Fauna hazards are even worse for the feel. The hammerhead in particular needs to hit way harder. That guy barely attacks in the first place and looks like he would chunk half your health, and then you get hit and realize its all bark. Make him stun you on hit and chunk your health, leave you stumbling away disoriented and concussed. Put some actual umph into the power and speed it has visually. I shouldn’t be able to just let one keep ramming me while I explore. Crashfish used to deal more than half a healthbar, and you could get swarmed by like 4 in some places, and I have never actually died to a crashfish. So why is this giant ramming fish, that is super similar to the crashfish, smacking me with a pillow.
The game insists I will die here repeatedly, but nothing here is hazardous enough to pose a real threat. What is the purpose of reprinting narratively if I already can’t die? What is the purpose of the horror themed voicelogs if even they acknowledge the only threats in the world are heavy metals and calories? If the story you want to tell here is truly subnautica, a game about being stranded on a hostile and unfamilliar world, then where is the hostility? Its certainly foreign, but not wild enough to be dangerous.

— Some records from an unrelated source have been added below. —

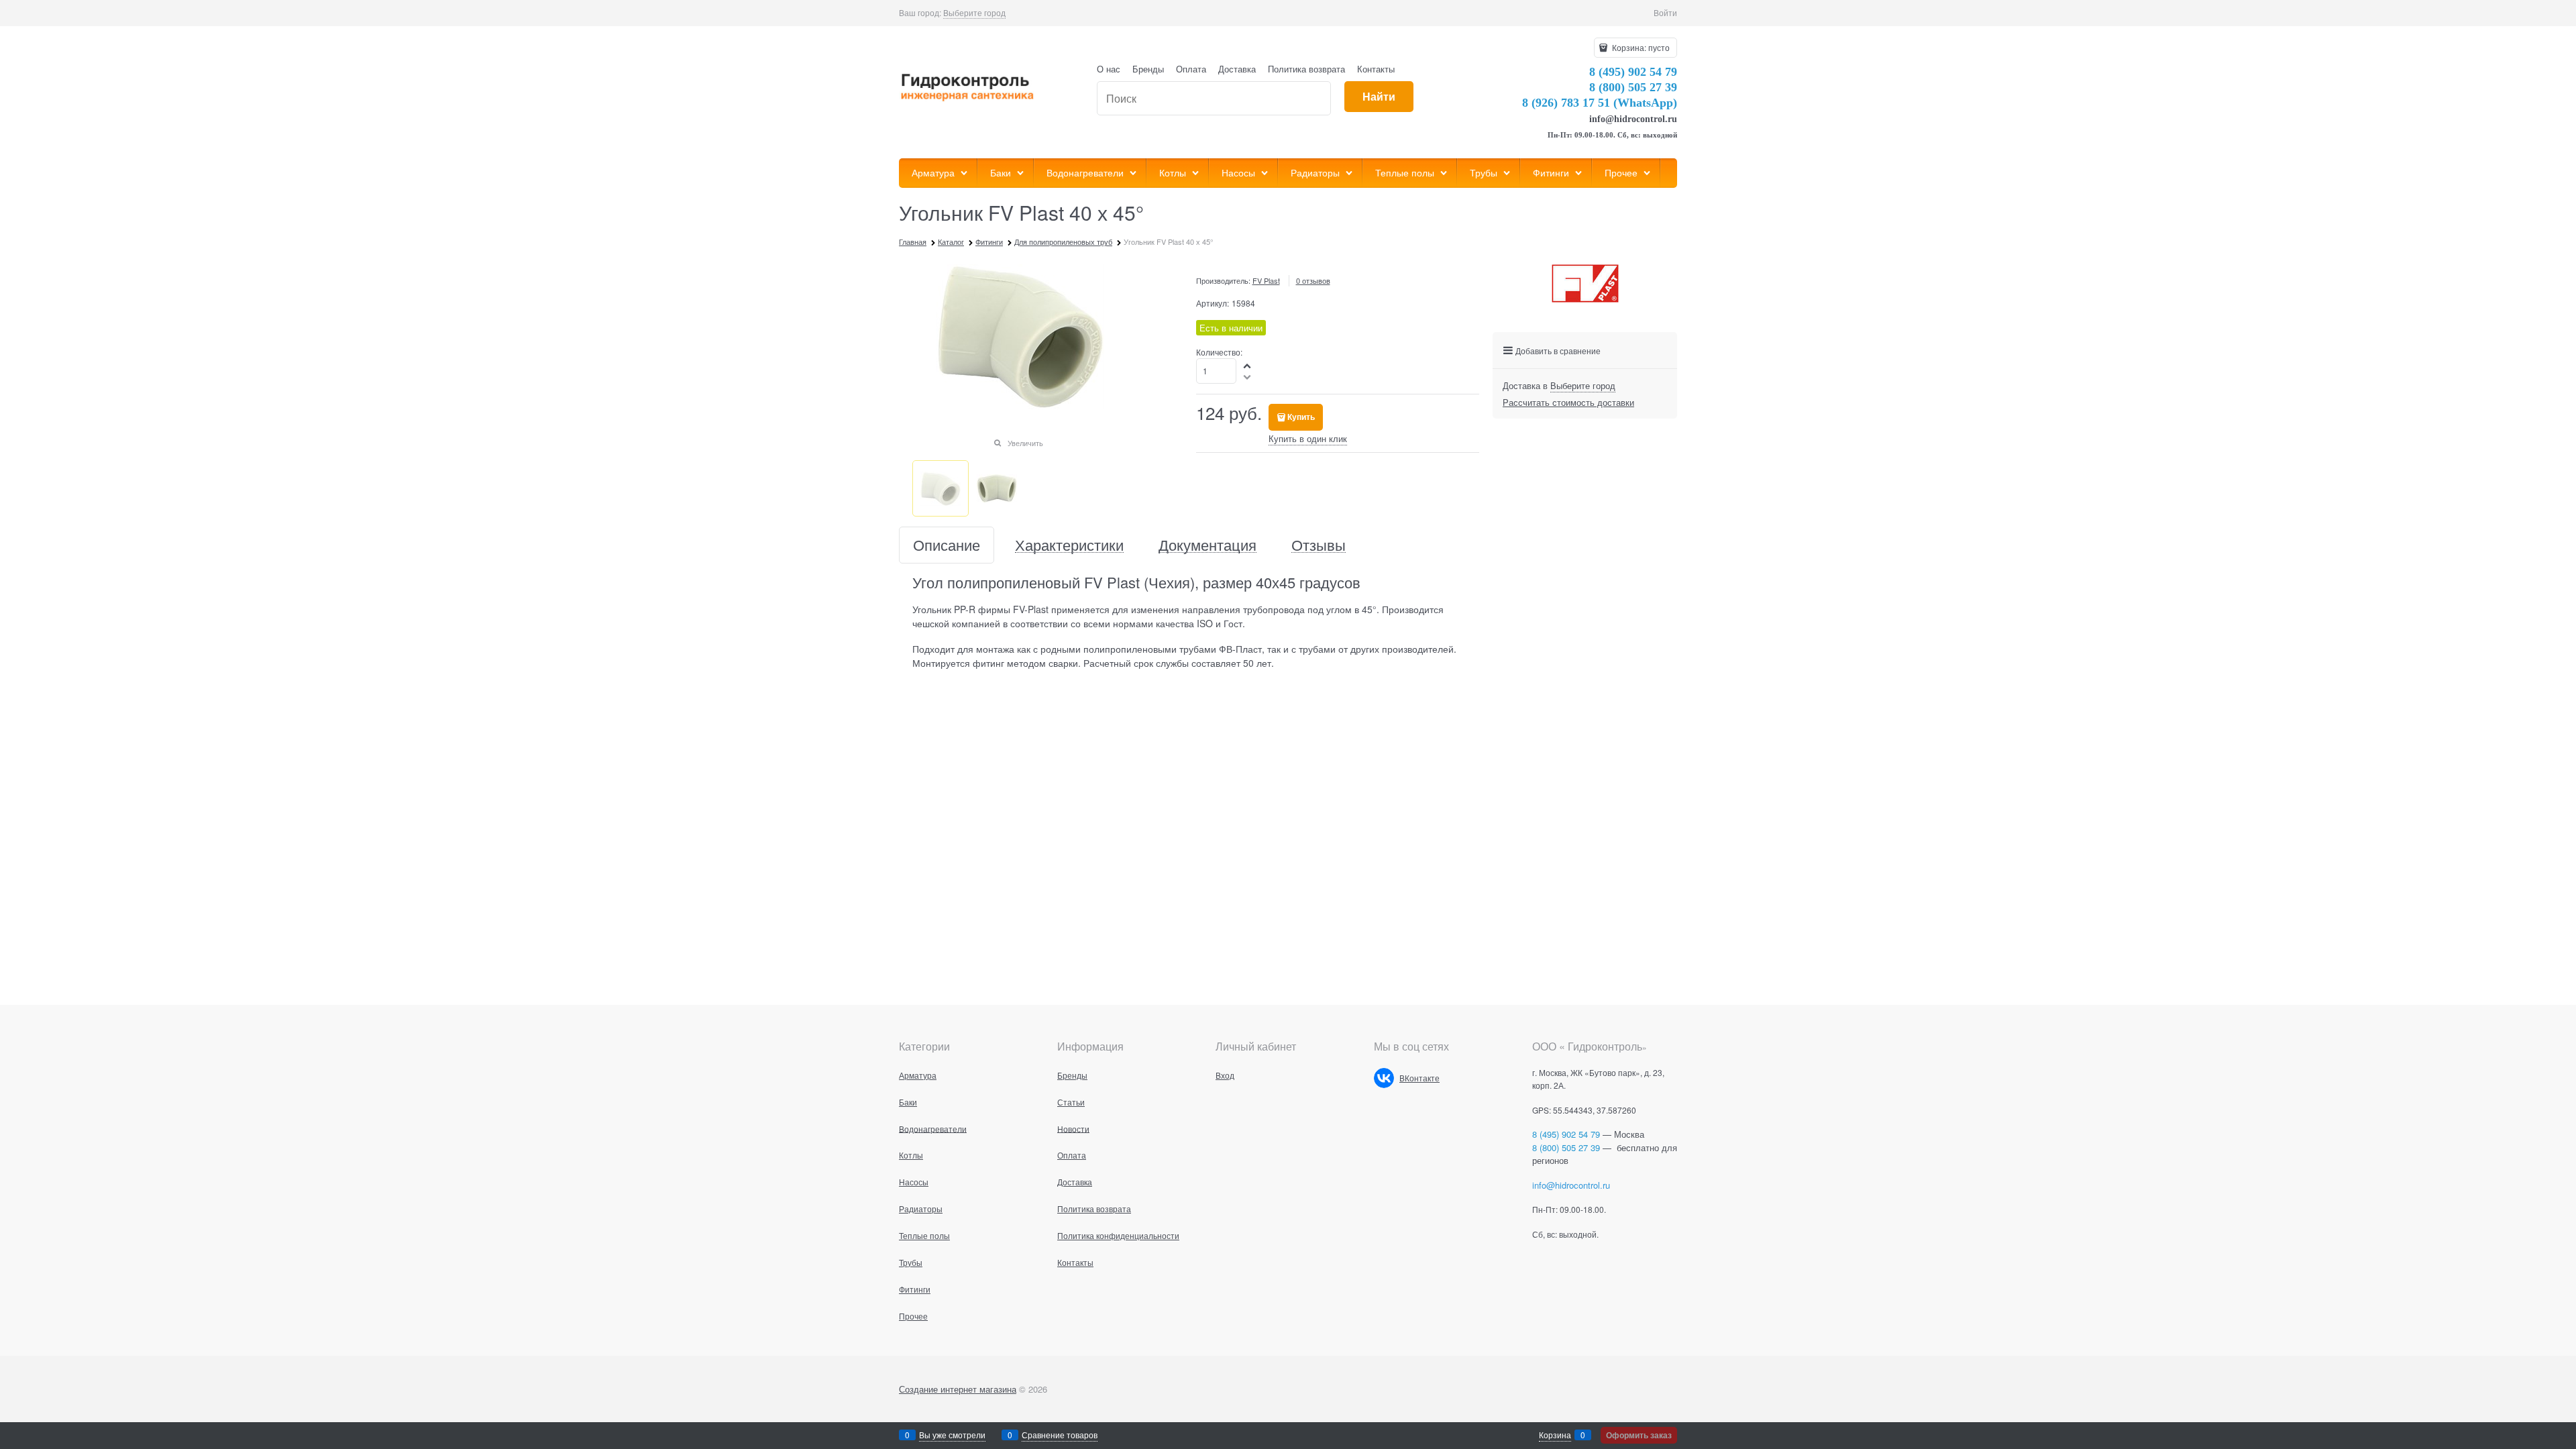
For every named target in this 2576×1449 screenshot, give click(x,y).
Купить (1301, 417)
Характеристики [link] (1069, 545)
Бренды (1148, 68)
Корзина (1555, 1434)
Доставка (1237, 68)
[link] (974, 13)
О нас (1108, 68)
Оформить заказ (1639, 1435)
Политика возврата (1306, 68)
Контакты (1376, 68)
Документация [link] (1207, 545)
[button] (1248, 365)
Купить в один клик (1308, 438)
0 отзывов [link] (1313, 280)
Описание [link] (946, 545)
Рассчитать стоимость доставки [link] (1568, 402)
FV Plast (1266, 280)
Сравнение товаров (1059, 1434)
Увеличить (1025, 442)
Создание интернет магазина (957, 1389)
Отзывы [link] (1318, 545)
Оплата (1191, 68)
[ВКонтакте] (1384, 1078)
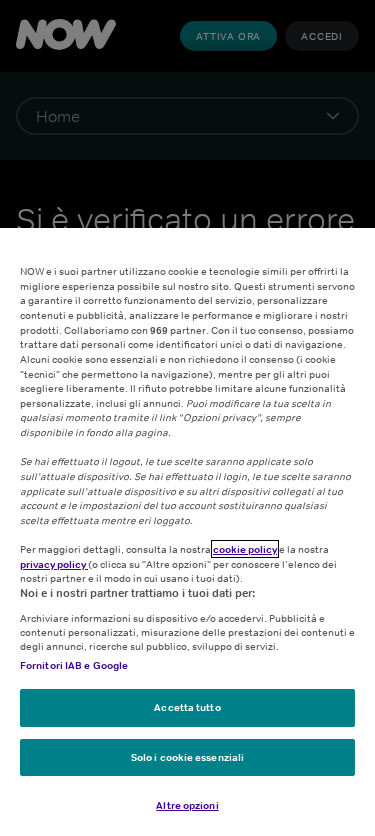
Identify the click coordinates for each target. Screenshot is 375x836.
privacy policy (54, 564)
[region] (187, 532)
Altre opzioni (187, 805)
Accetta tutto (187, 707)
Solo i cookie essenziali (187, 757)
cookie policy (245, 549)
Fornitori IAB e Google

The solution to the problem might not be in damage scaling, but alternative threats. You are already playing around with the themes of losing agency to AI, and not having the ability to exert control over the world. Now actualize it. Give us threats not just to our healthbar, but our sense of orientation, understanding, and control. If taking damage means potentially losing the ability to swim away, understand your resources, or navigate your environment, then the damage scaling becomes secondary to the environmental threat of being underwater.

Cool feedback. Well thought out. I agree with much of this. The game isn’t challenging enough. It’s incredibly beautiful and has a lot of amazing work put into it, but it could stand to be a bit more dangerous.